#### [Extract]
++++++

The Olivers had been with the Darlings when they visited the CES show in Las Vegas – the one that persuaded Codemasters to enter the Nintendo market. The Olivers’ reaction had been
the same – ‘bloody hell, there’s a massive market here!’ – but they had an
exclusive publisher. No matter how confident the Blitz team were
that they could match the quality of the most popular Nintendo software, Codemasters was their gatekeeper.

When the Game Genie drew Codemasters into a legal battlefield, its managerial and financial resources became stretched. Philip Oliver, used to seeing David and Richard Darling winding down in a
Leamington Spa pub most evenings, noticed that the brothers were socialising less frequently, and looking stressed and worried. The two companies were still in frequent contact – their
offices were close and Blitz games were still in production – but the Olivers couldn’t help but detect that the atmosphere around Codemasters had darkened.

++++++

#### [Dataset content]
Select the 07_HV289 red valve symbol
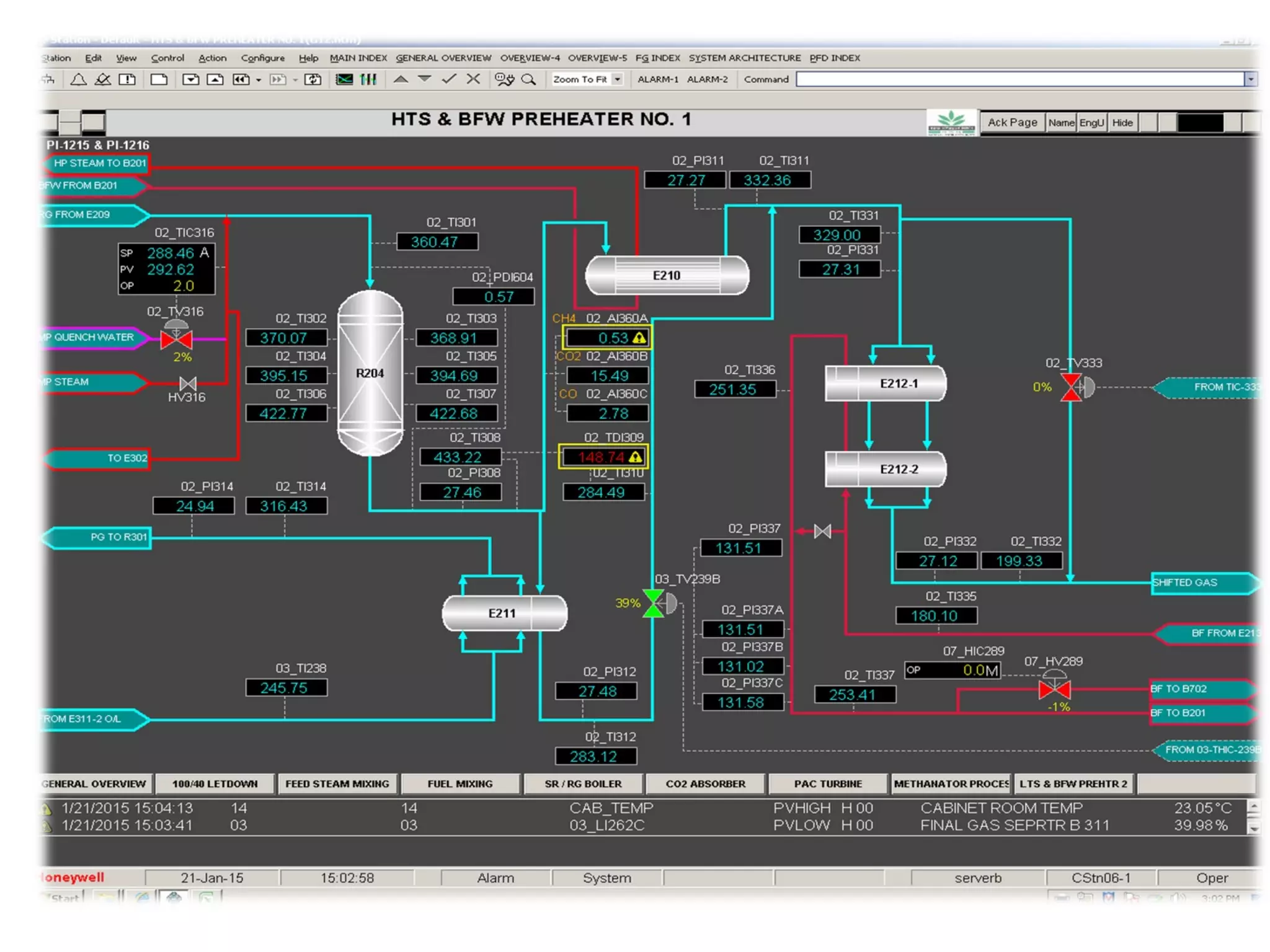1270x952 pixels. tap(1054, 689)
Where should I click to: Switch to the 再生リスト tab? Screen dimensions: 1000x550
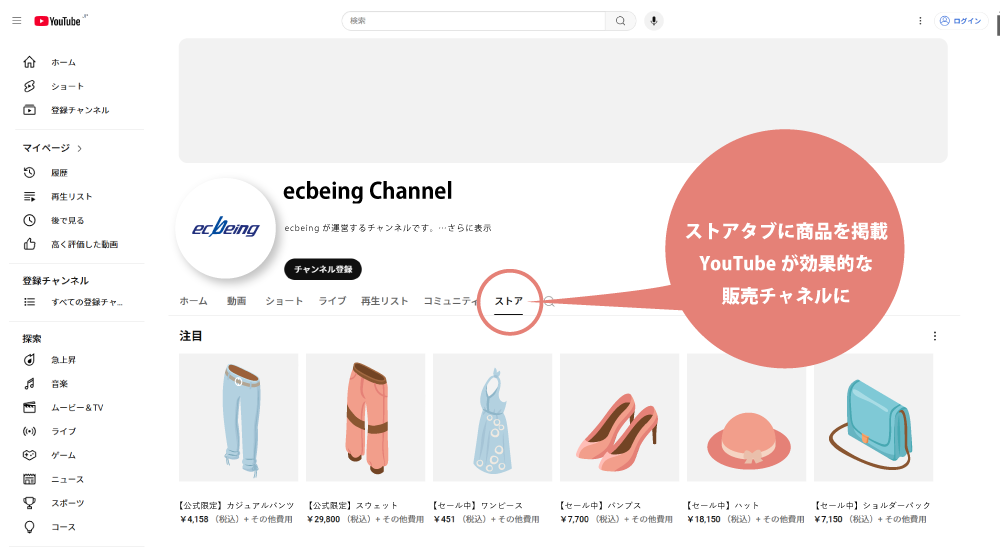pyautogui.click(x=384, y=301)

++++++

#### [Objectives]
A. Repeat the stretch of the Codemasters passage from "When the Game" through "Codemasters had darkened.".
B. Using the Codemasters passage, answer these questions:
(i) In what city was the CES show that the Olivers attended with the Darlings?
(ii) What drew Codemasters into a legal battlefield?
(iii) In which town's pub did Philip Oliver usually see David and Richard Darling winding down?

#### [The responses]
A.
When the Game Genie drew Codemasters into a legal battlefield, its managerial and financial resources became stretched. Philip Oliver, used to seeing David and Richard Darling winding down in a
Leamington Spa pub most evenings, noticed that the brothers were socialising less frequently, and looking stressed and worried. The two companies were still in frequent contact – their
offices were close and Blitz games were still in production – but the Olivers couldn’t help but detect that the atmosphere around Codemasters had darkened.

B.
(i) Las Vegas
(ii) The Game Genie
(iii) Leamington Spa